On the care and feeding of online forums

I’ve had two online forum transition experiences in a week now. It’s interesting to observe how quickly an existing user base can be fragmented or even lost altogether.
The Yahoo Finance message boards uproar continues. Now that I’ve tried it more than once during the past few days, I’m still finding it difficult to scan quickly. More importantly to Yahoo, there are signs of mass migration to other message boards by very active participants looking for a new home. Much of the flock may still settle back at Yahoo, but it looks like there’s been a lot of people checking out the alternatives during the past few days.
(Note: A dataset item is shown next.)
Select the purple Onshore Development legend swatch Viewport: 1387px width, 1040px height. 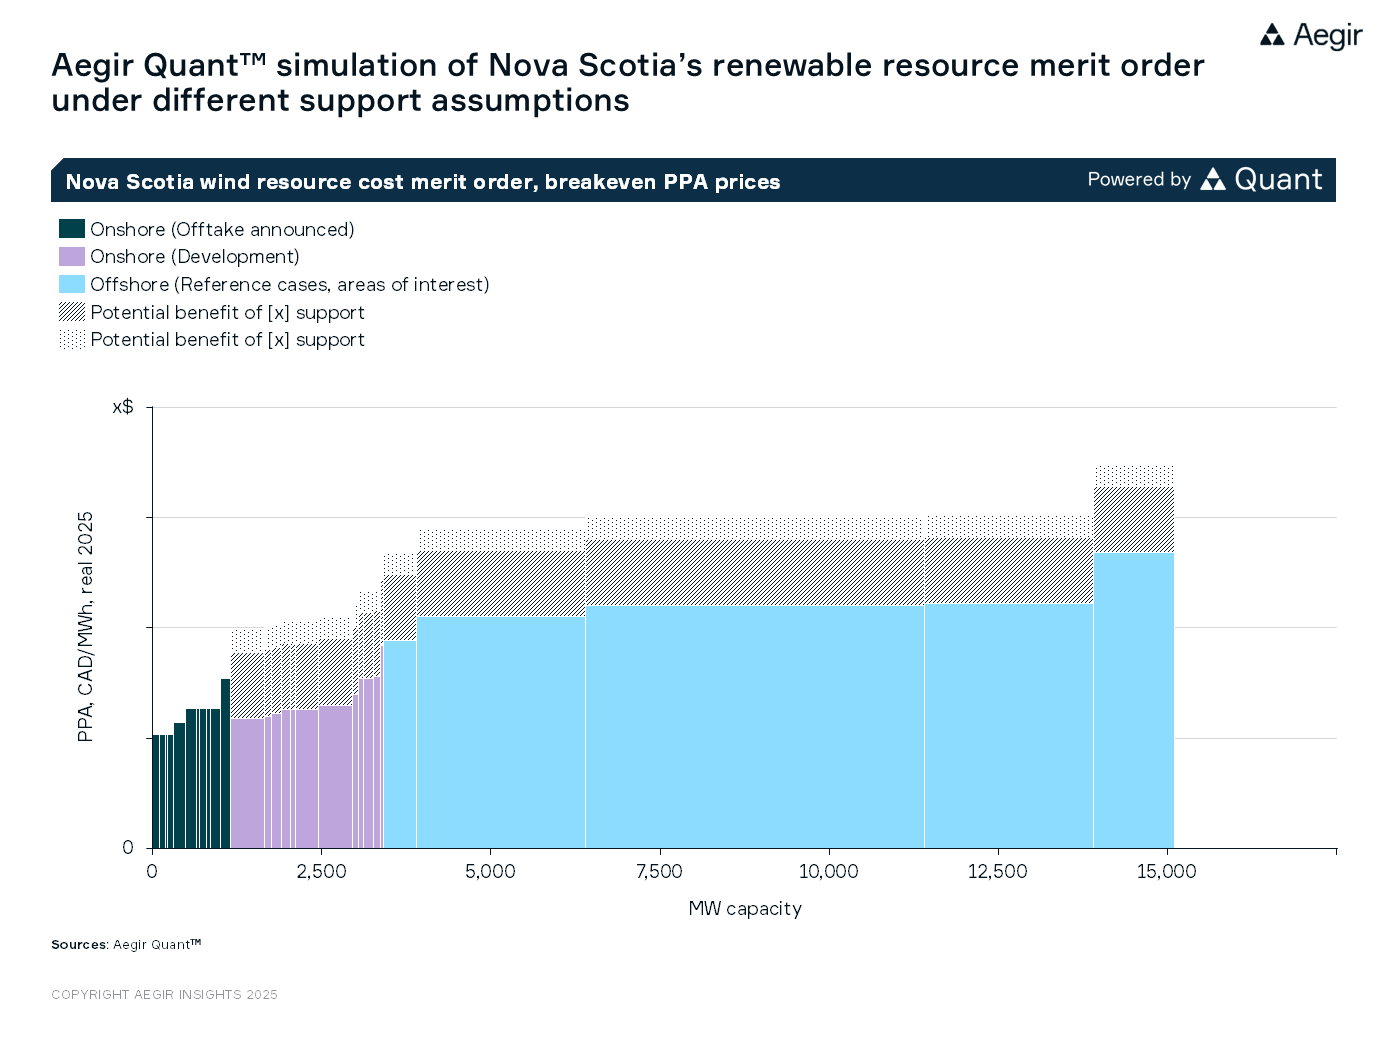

On a completely different front, I have been part of a running forum which has been at Runners World magazine. I usually check in once a week or so, and participate in a weekly motivational game in which teams of runners post their weekly mileage. A few weeks ago, Runners World changed their forum software. In the process, the site went completely offline for a while, and later required re-registration by existing members. Their new message board there isn’t as much of a change as the Yahoo boards, but the extended outage appears to have dispersed many of the participants to other message boards. I only check once a week, and haven’t succeeded in re-registering my account yet, so I effectively disappeared. A few people from the Marathons forum eventually tracked me down today and pointed me at an “escapee” forum set up during the interim, which seems to have picked up many regulars in just a few weeks.
Assuming that either Yahoo Finance or Runners World finds it constructive to run an online message board, it’s interesting that there has been very little (no?) dialogue that I know of between the operators of the sites and their respective user communities. I suspect that a few bread crumbs of communication would have kept more people on board.